A Biennale Unto Itself- The 2017 Canadian Biennial
Continuum
ART DUBAI, Again

 

We enter Biennales with the eagerness of a child entering a playground or a spectacle; and find spaces that create challenging and playful encounters with lived and imagined experiences of contemporary life. Christine Marcel, the curator of the 57th Venice Biennale ‘Viva Art Viva’ has described this years Venice Biennale as an “Exhibition inspired by humanism.’ (…) In this type of humanism, the artistic act is contemporaneously an act of resistance, of liberation and of generosity.”

 

Despite the critical responses, I found a good measure of all three ingredients in this edition of the Venice Biennale. Inevitably, as I wandered through the labyrinth of sprawling sites, its alleyways, across bridges, I could not help but wonder how the city of Venice itself does not become the very playground of this larger than life experience and dwarf the multifarious and contested art spheres this city has come to host.

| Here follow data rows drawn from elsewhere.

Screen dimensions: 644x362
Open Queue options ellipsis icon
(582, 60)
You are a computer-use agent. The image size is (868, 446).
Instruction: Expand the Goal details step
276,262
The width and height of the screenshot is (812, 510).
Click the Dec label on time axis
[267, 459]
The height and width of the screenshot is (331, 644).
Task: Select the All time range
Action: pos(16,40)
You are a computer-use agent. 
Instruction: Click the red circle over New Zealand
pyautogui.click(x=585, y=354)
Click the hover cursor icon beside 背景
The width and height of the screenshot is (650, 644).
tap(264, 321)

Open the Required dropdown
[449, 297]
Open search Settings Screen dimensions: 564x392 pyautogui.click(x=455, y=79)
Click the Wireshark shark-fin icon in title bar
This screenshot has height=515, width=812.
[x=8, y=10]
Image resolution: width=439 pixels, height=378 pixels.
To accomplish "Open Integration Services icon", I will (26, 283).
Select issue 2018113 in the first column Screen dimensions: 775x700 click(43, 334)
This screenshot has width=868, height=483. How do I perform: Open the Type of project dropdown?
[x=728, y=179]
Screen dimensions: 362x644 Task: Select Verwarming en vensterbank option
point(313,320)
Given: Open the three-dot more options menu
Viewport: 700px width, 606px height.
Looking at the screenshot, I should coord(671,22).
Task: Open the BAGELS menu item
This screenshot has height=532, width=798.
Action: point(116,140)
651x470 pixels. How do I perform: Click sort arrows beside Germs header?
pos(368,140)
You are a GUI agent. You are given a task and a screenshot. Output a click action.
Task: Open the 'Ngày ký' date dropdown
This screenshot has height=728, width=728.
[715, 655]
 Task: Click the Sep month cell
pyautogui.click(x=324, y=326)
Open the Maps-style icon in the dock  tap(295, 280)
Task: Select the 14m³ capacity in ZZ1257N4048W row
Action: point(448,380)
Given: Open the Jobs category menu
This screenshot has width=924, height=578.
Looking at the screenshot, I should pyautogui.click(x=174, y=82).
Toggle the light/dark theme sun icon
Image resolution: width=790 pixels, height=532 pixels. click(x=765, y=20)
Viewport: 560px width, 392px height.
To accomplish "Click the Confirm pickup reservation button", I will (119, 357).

As the Biennale closed last week after a six-month run, I wanted to share some of the projects I found significant and which have remained in my imagination.

 

During the 70s and 80s, the Taiwanese artist Tehching Hsieh worked in downtown Manhattan’s art scene and made a number of extraordinary works. He began five separate works that would be performances within the city, all of which were situated outside the art world’s sanctioned spaces and its market place. For each of the five performances he made a specific rule that directed his behaviour for the entire year. As the curator of this exhibition Adrian Heathfield explains: “the performances were unprecedented in terms of their use of physical difficulty over extreme durations and in their absolute conception of art as a living process.”

 

Doing Time exhibited two of Hsieh’s One Year Performances together for the first time. Both projects were put together with detailed records and artifacts as intricate installations. In this way the viewer could navigate and reimagine the daily, durational rhythm of each action and each event. In ‘Time Clock Piece’ – One Year Performance 1980-1981, Hsieh subjected himself to the rigorous discipline of ‘clocking on to a worker’s time clock on the hour, every hour, for a whole year.’ This hourly, daily endurance heightened the self-imposed depravation and placed the artist within the daily structure of time and labour. He installed a worker’s time clock in his studio, and facing it, a 16mm camera suspended from the ceiling. He shaved his head and published a declaration of intent. For an entire year he would attempt to punch in on the hour, every hour, twenty-four hours a day. At each punching he would shoot a single image on 16mm film. His life during this year was regulated by this recurring act: he had consigned himself to highly restricted conditions of movement and interaction. Sleep depravation was pitted against the demand to appear to be upright and visible. Hsieh’s work evoked the disjunction between the lived perception of time and the social construction of clock time. But its intuition rests in its ‘understanding that the technologies of capitalism would capture and accelerate life itself, turning sentient experience into productive labour.’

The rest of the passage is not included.